Date: Feb 27th, 2023

Dr Shane OliverHead of Investment Strategy and Chief Economist, AMP Capital

Introduction

In 1981 on a holiday with my parents to Hawaii we got into a discussion with some Americans about their new President, Ronald Reagan, and they said he had to deliver some tough economic medicine after years of policy mismanagement. At the time I dismissed them, but as the years went by I concluded that they had a point. The 1970s were an economic mess as inflation was allowed to get out of control. In fact, things were so bad that there was a wave of nostalgia for the 1950s and early 60s when things seemed a lot better – starting with American Graffiti, Happy Days, Laverne and Shirley and the rise of retro radio stations playing hits from the 50s and 60s.

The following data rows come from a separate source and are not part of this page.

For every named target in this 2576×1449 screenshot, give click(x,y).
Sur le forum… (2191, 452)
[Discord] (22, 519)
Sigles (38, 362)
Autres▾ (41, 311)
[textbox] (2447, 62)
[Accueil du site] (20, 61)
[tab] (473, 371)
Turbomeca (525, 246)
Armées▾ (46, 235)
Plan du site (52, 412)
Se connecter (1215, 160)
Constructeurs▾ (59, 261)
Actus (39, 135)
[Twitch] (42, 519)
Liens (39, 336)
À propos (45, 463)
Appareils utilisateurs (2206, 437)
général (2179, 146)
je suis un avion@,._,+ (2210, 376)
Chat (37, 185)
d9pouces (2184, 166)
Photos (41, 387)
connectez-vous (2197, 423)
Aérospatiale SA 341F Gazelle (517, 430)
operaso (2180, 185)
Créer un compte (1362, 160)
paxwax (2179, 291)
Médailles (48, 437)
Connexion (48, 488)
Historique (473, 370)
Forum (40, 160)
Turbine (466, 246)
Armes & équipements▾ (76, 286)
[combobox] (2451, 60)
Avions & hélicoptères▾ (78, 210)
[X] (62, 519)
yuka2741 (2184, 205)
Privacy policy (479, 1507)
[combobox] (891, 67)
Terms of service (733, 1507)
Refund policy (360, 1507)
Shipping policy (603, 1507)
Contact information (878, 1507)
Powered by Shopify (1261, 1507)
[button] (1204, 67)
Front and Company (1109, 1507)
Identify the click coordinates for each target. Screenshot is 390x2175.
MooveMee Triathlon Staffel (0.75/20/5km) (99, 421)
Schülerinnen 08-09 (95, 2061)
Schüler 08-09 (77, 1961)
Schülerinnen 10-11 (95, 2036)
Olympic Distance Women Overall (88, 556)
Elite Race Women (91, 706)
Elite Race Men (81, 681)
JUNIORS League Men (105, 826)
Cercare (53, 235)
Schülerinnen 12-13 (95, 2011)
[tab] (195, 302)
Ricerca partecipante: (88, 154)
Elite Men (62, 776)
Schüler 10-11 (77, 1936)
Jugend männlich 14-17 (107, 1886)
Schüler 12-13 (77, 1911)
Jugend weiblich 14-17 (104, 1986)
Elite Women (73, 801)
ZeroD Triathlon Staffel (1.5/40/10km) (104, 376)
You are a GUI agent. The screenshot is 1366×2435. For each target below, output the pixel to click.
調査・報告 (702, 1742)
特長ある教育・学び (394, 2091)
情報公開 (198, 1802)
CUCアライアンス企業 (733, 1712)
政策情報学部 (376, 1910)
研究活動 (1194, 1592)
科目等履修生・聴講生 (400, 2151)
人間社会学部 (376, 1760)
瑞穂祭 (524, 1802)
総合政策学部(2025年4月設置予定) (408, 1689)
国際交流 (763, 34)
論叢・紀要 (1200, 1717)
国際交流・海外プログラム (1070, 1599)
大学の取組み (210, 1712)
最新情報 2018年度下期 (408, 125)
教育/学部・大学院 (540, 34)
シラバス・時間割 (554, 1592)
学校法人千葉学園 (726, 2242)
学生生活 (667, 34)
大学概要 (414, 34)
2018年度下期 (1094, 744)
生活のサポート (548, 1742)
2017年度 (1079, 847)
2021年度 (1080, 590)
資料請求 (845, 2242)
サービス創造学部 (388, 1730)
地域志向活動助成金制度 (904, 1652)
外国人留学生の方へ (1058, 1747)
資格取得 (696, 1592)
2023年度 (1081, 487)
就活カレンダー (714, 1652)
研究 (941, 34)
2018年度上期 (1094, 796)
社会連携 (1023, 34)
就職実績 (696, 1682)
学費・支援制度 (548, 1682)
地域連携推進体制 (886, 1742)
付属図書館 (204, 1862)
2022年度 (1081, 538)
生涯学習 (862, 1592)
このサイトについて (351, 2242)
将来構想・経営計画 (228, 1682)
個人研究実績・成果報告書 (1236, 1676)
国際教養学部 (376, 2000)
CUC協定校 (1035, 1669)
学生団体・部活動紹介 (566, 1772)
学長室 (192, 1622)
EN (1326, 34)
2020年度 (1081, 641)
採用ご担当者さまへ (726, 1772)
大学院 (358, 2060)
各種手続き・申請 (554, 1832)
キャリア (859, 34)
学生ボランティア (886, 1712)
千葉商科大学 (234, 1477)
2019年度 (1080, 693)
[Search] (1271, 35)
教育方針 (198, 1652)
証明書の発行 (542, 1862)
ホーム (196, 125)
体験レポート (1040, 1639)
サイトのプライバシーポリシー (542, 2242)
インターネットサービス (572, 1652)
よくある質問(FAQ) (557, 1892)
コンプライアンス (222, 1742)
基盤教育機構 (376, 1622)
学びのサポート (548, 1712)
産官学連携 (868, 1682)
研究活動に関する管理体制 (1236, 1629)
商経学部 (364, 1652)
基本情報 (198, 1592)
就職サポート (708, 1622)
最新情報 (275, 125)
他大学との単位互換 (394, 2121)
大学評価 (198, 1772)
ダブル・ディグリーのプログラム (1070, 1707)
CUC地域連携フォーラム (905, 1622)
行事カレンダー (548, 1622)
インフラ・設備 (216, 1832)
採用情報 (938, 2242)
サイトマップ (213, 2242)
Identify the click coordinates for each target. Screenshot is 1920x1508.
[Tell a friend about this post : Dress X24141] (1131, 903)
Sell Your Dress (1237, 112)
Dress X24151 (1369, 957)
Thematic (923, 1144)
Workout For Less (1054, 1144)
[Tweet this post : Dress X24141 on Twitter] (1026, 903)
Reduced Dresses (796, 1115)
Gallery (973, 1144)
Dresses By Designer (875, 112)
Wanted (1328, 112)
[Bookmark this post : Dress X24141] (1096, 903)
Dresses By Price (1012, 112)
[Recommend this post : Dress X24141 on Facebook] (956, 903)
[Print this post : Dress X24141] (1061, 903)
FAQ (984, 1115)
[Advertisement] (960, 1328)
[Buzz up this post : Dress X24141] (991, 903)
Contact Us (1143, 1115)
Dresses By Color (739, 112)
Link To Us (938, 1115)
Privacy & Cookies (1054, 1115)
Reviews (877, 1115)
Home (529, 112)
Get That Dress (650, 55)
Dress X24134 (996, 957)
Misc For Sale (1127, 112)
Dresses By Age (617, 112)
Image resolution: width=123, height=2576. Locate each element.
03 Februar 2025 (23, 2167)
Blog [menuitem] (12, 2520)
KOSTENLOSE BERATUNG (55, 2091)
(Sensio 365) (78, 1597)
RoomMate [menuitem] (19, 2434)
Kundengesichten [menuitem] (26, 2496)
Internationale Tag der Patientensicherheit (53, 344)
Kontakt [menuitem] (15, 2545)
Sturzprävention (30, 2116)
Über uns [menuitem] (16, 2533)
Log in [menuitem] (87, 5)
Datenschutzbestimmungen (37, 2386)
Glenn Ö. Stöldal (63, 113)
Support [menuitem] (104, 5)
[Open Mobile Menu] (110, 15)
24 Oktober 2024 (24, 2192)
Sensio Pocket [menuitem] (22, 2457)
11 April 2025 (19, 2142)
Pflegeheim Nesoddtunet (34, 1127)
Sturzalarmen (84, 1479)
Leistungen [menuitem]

With inflation surging lately, what lessons can be drawn from the 1970s and its aftermath in terms of today’s problems. This is important because if we don’t learn the lessons of the past, we are bound to repeat them. This is particularly pertinent now as I often hear the comment “why are we so worried about a bit of inflation?” and “why is the RBA inflicting so much pain?”

What went wrong in the 1970s?

But first it’s worth a brief recap. From around the mid-1960s inflation started rising. First in the US and then in Australia. It was driven by a combination of tight labour markets, more militant workers demanding higher wages, a big expansion in the size of government, disruption from the Vietnam War, easy monetary policies, social unrest and years of industry protection reducing competition and pushing up prices. It really blew out after the OPEC oil embargo of 1973 and the second oil shock after the Iranian revolution of 1979. The surge in inflation came in waves, reaching double digit levels. It also combined with frequent recessions as policy makers tightened monetary policy in response to high inflation but were too quick to ease when growth slumped only to see inflation take off again driving more tightening and another economic downturn. The end result was a decade of high inflation, high unemployment and slow economic growth from which it took a long time to recover. For investors it was bad as high inflation meant high interest rates, high economic volatility & uncertainty and reduced earnings quality all of which demanded higher risk premiums to invest (& low PEs). The 1970s were one of the few decades to see poor real returns from both shares and bonds.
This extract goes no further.